Starting with the line that includes "Screen dimensions: 2134x1020", write out every remaining line of the records below exactly as it appears, leaving out any images.
The data: Begin
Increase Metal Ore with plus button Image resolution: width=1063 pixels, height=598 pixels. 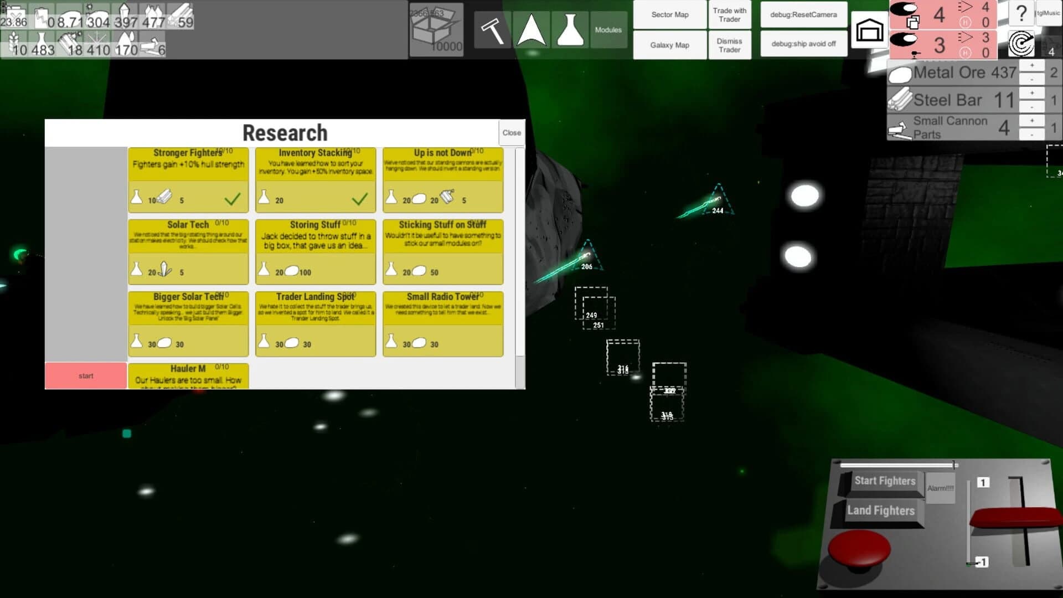pyautogui.click(x=1031, y=65)
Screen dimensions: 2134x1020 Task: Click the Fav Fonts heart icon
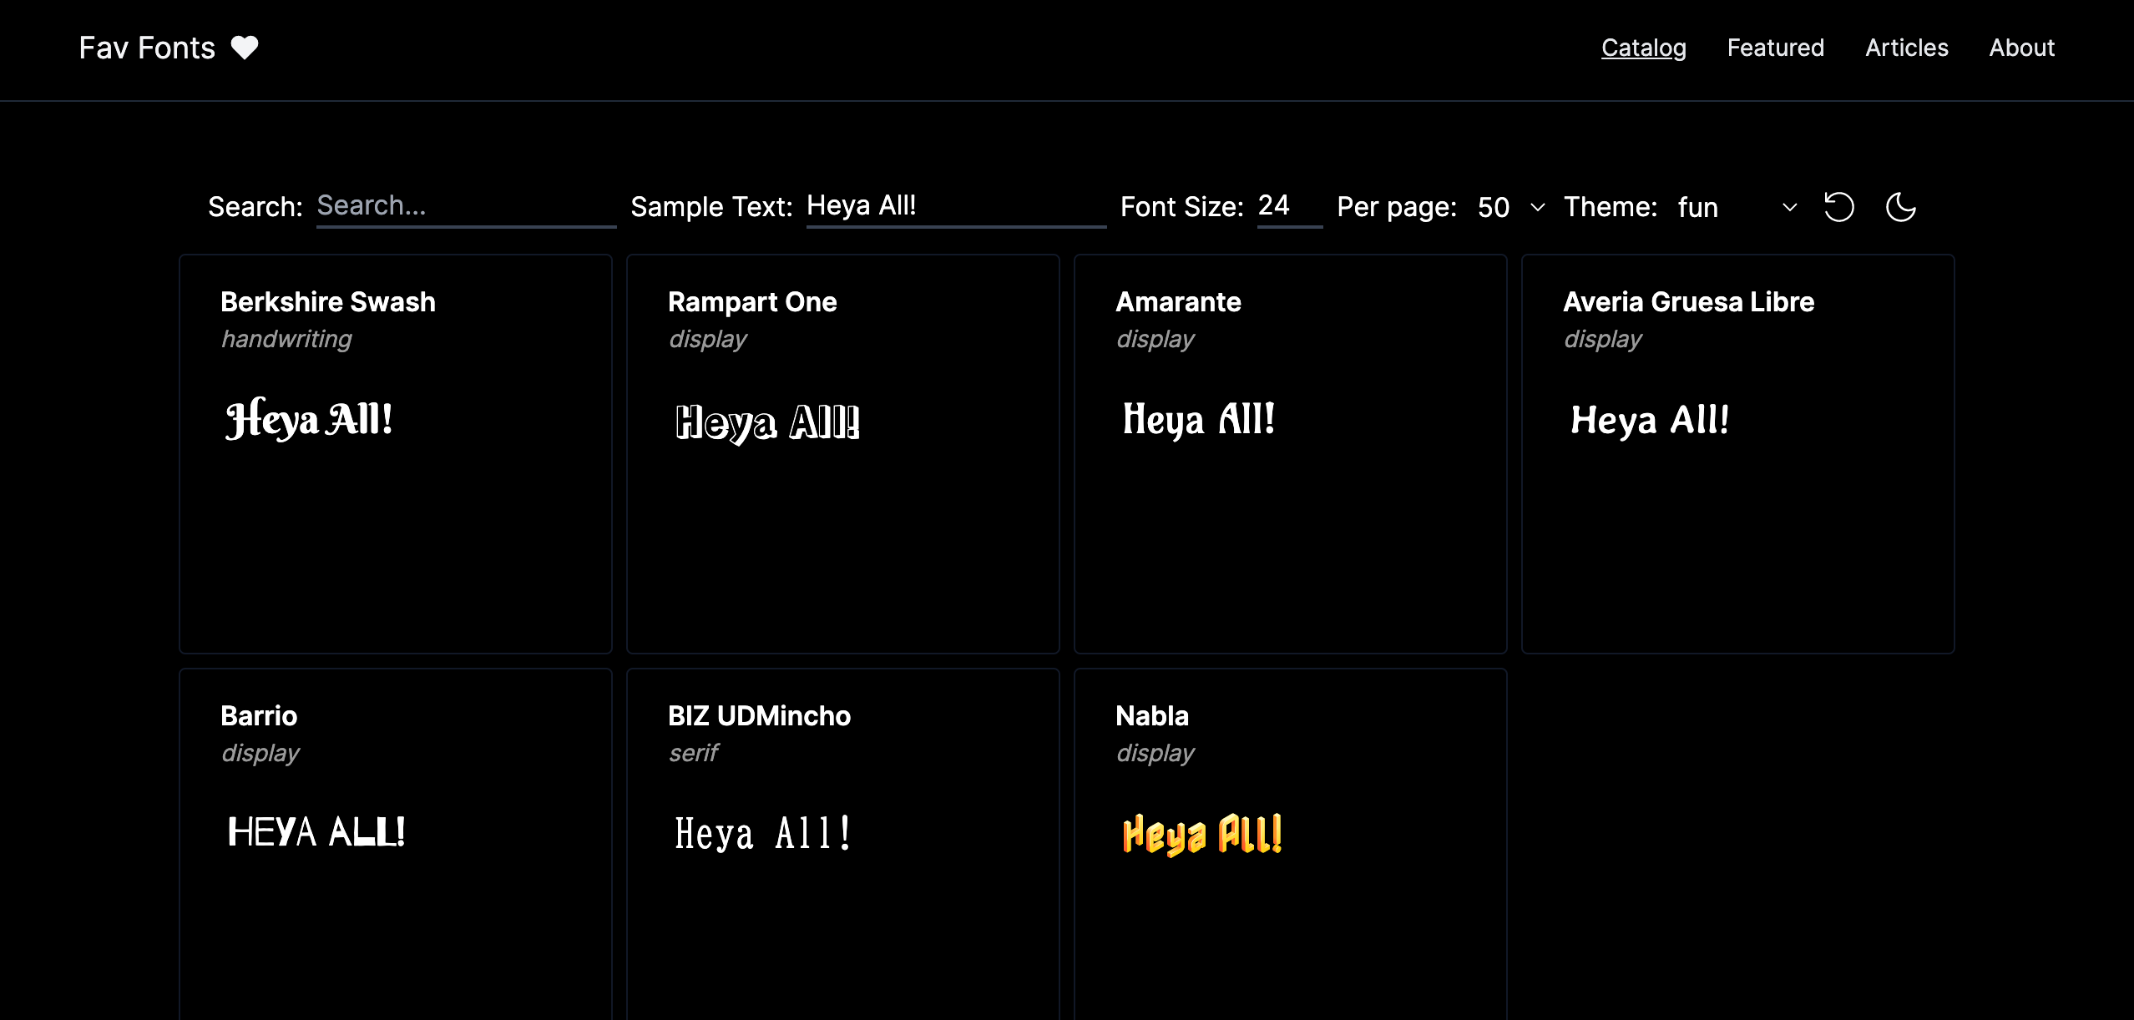tap(242, 48)
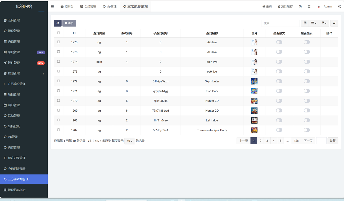Open 充值管理 in the sidebar
The image size is (344, 201).
pyautogui.click(x=14, y=41)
The data: End
Task result —
Screen dimensions: 2134x1020 Task: Click the Fav Fonts heart icon
tap(242, 48)
Open 充值管理 in the sidebar
The image size is (344, 201).
pyautogui.click(x=14, y=41)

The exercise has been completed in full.